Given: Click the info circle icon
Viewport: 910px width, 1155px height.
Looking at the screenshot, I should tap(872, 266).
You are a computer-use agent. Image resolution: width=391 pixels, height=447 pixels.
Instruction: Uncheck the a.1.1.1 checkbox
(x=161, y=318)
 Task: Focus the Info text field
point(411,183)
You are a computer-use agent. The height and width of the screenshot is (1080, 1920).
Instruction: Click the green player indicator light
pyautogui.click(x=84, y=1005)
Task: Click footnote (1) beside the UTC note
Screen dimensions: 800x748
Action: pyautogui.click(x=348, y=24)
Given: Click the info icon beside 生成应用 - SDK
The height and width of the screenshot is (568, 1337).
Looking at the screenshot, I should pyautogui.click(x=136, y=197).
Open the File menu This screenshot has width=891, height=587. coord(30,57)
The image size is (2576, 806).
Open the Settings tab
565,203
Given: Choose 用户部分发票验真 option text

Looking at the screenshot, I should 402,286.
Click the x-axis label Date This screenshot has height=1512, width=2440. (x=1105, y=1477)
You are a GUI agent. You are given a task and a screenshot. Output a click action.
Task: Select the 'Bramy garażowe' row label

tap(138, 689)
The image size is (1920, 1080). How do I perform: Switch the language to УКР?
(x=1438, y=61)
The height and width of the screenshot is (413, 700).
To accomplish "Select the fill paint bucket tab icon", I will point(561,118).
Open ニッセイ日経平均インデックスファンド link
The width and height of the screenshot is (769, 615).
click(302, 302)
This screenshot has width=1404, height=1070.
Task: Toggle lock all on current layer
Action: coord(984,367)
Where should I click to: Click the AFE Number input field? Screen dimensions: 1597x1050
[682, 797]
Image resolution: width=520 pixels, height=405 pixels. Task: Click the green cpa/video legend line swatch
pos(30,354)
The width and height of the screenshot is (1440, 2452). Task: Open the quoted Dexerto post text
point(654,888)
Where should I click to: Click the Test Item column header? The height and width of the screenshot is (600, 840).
::::::::::
Task directions. Could you give every entry again, exactly as written?

Written reply.
Given: Click the info circle icon
Viewport: 910px width, 1155px height.
Looking at the screenshot, I should tap(872, 266).
You are a computer-use agent. Image resolution: width=391 pixels, height=447 pixels.
Instruction: Uncheck the a.1.1.1 checkbox
(x=161, y=318)
 Task: Focus the Info text field
point(411,183)
You are a computer-use agent. The height and width of the screenshot is (1080, 1920).
Instruction: Click the green player indicator light
pyautogui.click(x=84, y=1005)
Task: Click footnote (1) beside the UTC note
Screen dimensions: 800x748
Action: pyautogui.click(x=348, y=24)
Given: Click the info icon beside 生成应用 - SDK
The height and width of the screenshot is (568, 1337).
Looking at the screenshot, I should pyautogui.click(x=136, y=197).
Open the File menu This screenshot has width=891, height=587. coord(30,57)
The image size is (2576, 806).
Open the Settings tab
565,203
Given: Choose 用户部分发票验真 option text

Looking at the screenshot, I should 402,286.
Click the x-axis label Date This screenshot has height=1512, width=2440. (x=1105, y=1477)
You are a GUI agent. You are given a task and a screenshot. Output a click action.
Task: Select the 'Bramy garażowe' row label

tap(138, 689)
The image size is (1920, 1080). How do I perform: Switch the language to УКР?
(x=1438, y=61)
The height and width of the screenshot is (413, 700).
To accomplish "Select the fill paint bucket tab icon", I will point(561,118).
Open ニッセイ日経平均インデックスファンド link
The width and height of the screenshot is (769, 615).
click(302, 302)
This screenshot has width=1404, height=1070.
Task: Toggle lock all on current layer
Action: coord(984,367)
Where should I click to: Click the AFE Number input field? Screen dimensions: 1597x1050
[682, 797]
Image resolution: width=520 pixels, height=405 pixels. Task: Click the green cpa/video legend line swatch
pos(30,354)
The width and height of the screenshot is (1440, 2452). Task: Open the quoted Dexerto post text
point(654,888)
Where should I click to: Click the Test Item column header? The height and width of the screenshot is (600, 840).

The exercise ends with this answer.